Data from a collection:
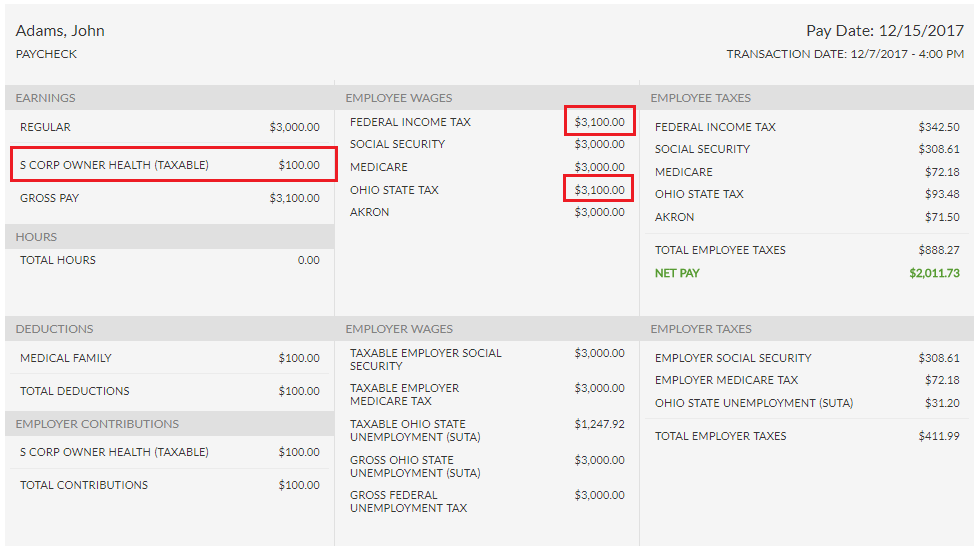Viewport: 980px width, 554px height.
Task: Click the Akron row in Employee Wages
Action: 486,212
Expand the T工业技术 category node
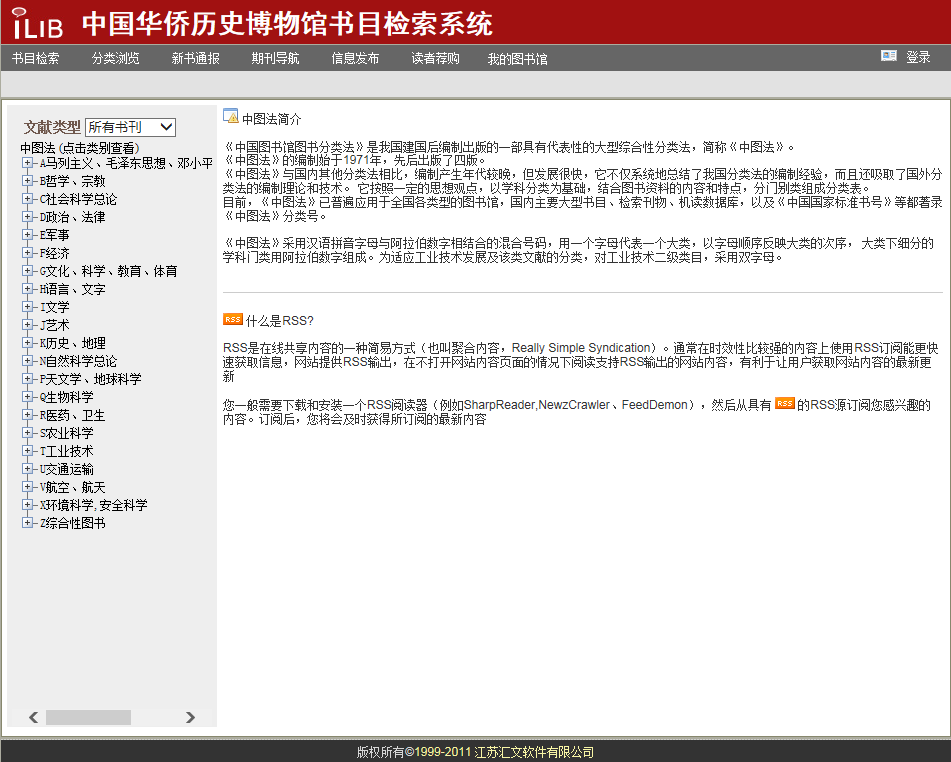Image resolution: width=951 pixels, height=762 pixels. coord(28,451)
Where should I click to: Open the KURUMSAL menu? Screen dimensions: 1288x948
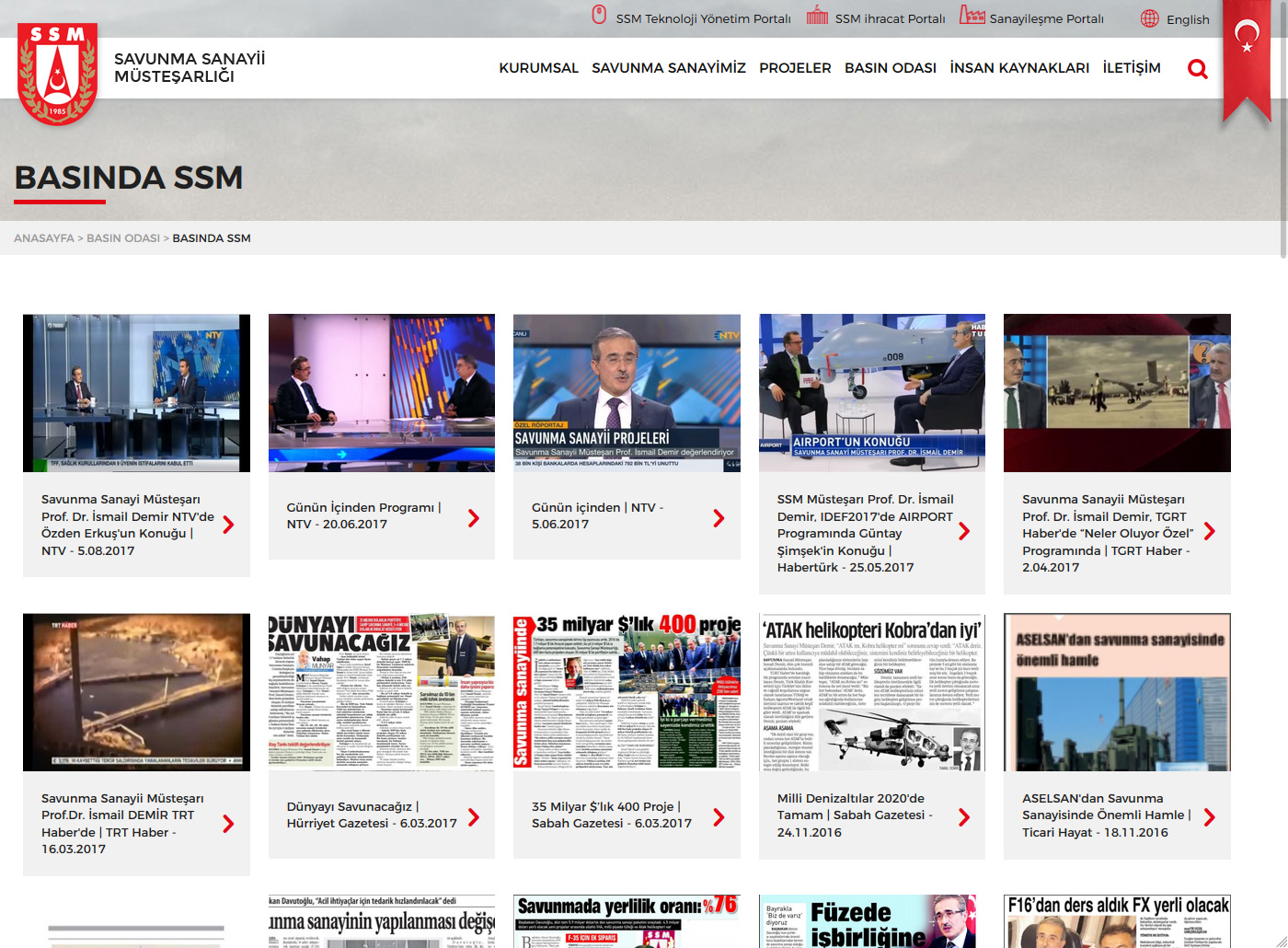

YOUR OBJECTIVE:
Please print all of the data above line for line, without any changes, and leave out the pictures.

FINISHED EXERCISE:
Viewport: 980px width, 554px height.
Task: Click the Akron row in Employee Wages
Action: 486,212
Expand the T工业技术 category node
Image resolution: width=951 pixels, height=762 pixels. coord(28,451)
Where should I click to: Open the KURUMSAL menu? Screen dimensions: 1288x948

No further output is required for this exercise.